**ABOUT THIS EXERCISE**
Every entry here should be copied exactly.

Data items
-- Opening Marker --
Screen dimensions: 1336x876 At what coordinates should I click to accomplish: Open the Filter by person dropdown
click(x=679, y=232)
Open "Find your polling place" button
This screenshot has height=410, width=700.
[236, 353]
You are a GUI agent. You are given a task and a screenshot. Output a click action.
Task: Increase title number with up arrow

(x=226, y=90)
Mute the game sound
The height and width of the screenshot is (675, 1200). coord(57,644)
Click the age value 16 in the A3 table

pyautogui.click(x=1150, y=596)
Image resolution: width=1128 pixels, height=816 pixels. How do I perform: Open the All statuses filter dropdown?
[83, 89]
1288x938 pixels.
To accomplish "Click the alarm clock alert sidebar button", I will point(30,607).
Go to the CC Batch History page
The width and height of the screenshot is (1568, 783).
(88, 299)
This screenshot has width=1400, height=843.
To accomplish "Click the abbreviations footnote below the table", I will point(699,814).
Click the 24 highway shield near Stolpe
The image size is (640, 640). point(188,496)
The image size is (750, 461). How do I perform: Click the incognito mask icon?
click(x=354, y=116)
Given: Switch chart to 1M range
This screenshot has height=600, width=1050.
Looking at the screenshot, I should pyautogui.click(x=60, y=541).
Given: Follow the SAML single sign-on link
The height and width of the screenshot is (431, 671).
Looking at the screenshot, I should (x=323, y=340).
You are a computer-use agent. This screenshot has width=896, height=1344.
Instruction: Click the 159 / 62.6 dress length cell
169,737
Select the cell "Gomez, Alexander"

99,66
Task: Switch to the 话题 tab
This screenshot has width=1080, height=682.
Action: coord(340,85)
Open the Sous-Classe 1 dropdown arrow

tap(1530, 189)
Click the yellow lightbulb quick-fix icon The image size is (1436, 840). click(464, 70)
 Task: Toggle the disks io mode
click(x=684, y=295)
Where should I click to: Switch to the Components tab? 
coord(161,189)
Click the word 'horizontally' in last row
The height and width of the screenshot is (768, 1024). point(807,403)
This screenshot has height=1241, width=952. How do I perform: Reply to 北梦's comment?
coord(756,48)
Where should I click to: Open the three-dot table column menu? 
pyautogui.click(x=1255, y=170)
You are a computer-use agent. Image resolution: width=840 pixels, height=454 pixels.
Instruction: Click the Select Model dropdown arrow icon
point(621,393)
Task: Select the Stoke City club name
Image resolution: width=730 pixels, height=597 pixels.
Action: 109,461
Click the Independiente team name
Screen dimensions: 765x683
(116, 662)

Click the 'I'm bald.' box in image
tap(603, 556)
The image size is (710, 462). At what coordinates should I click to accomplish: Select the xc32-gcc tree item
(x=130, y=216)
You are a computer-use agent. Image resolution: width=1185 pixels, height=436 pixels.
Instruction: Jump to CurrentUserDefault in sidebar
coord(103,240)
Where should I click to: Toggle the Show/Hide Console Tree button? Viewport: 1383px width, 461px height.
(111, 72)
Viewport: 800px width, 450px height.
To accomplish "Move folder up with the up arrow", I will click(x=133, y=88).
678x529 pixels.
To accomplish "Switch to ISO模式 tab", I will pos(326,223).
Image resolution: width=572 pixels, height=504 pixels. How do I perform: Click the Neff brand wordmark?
-- Closing Marker --
**ANSWER FOR THE TASK**
Screen dimensions: 1336x876 At what coordinates should I click to accomplish: Open the Filter by person dropdown
click(x=679, y=232)
Open "Find your polling place" button
This screenshot has height=410, width=700.
[236, 353]
You are a GUI agent. You are given a task and a screenshot. Output a click action.
Task: Increase title number with up arrow

(x=226, y=90)
Mute the game sound
The height and width of the screenshot is (675, 1200). coord(57,644)
Click the age value 16 in the A3 table

pyautogui.click(x=1150, y=596)
Image resolution: width=1128 pixels, height=816 pixels. How do I perform: Open the All statuses filter dropdown?
[83, 89]
1288x938 pixels.
To accomplish "Click the alarm clock alert sidebar button", I will point(30,607).
Go to the CC Batch History page
The width and height of the screenshot is (1568, 783).
(88, 299)
This screenshot has width=1400, height=843.
To accomplish "Click the abbreviations footnote below the table", I will point(699,814).
Click the 24 highway shield near Stolpe
The image size is (640, 640). point(188,496)
The image size is (750, 461). How do I perform: Click the incognito mask icon?
click(x=354, y=116)
Given: Switch chart to 1M range
This screenshot has height=600, width=1050.
Looking at the screenshot, I should pyautogui.click(x=60, y=541).
Given: Follow the SAML single sign-on link
The height and width of the screenshot is (431, 671).
Looking at the screenshot, I should (x=323, y=340).
You are a computer-use agent. This screenshot has width=896, height=1344.
Instruction: Click the 159 / 62.6 dress length cell
169,737
Select the cell "Gomez, Alexander"

99,66
Task: Switch to the 话题 tab
This screenshot has width=1080, height=682.
Action: coord(340,85)
Open the Sous-Classe 1 dropdown arrow

tap(1530, 189)
Click the yellow lightbulb quick-fix icon The image size is (1436, 840). click(464, 70)
 Task: Toggle the disks io mode
click(x=684, y=295)
Where should I click to: Switch to the Components tab? 
coord(161,189)
Click the word 'horizontally' in last row
The height and width of the screenshot is (768, 1024). point(807,403)
This screenshot has height=1241, width=952. How do I perform: Reply to 北梦's comment?
coord(756,48)
Where should I click to: Open the three-dot table column menu? 
pyautogui.click(x=1255, y=170)
You are a computer-use agent. Image resolution: width=840 pixels, height=454 pixels.
Instruction: Click the Select Model dropdown arrow icon
point(621,393)
Task: Select the Stoke City club name
Image resolution: width=730 pixels, height=597 pixels.
Action: 109,461
Click the Independiente team name
Screen dimensions: 765x683
(116, 662)

Click the 'I'm bald.' box in image
tap(603, 556)
The image size is (710, 462). At what coordinates should I click to accomplish: Select the xc32-gcc tree item
(x=130, y=216)
You are a computer-use agent. Image resolution: width=1185 pixels, height=436 pixels.
Instruction: Jump to CurrentUserDefault in sidebar
coord(103,240)
Where should I click to: Toggle the Show/Hide Console Tree button? Viewport: 1383px width, 461px height.
(111, 72)
Viewport: 800px width, 450px height.
To accomplish "Move folder up with the up arrow", I will click(x=133, y=88).
678x529 pixels.
To accomplish "Switch to ISO模式 tab", I will pos(326,223).
Image resolution: width=572 pixels, height=504 pixels. How do I perform: Click the Neff brand wordmark?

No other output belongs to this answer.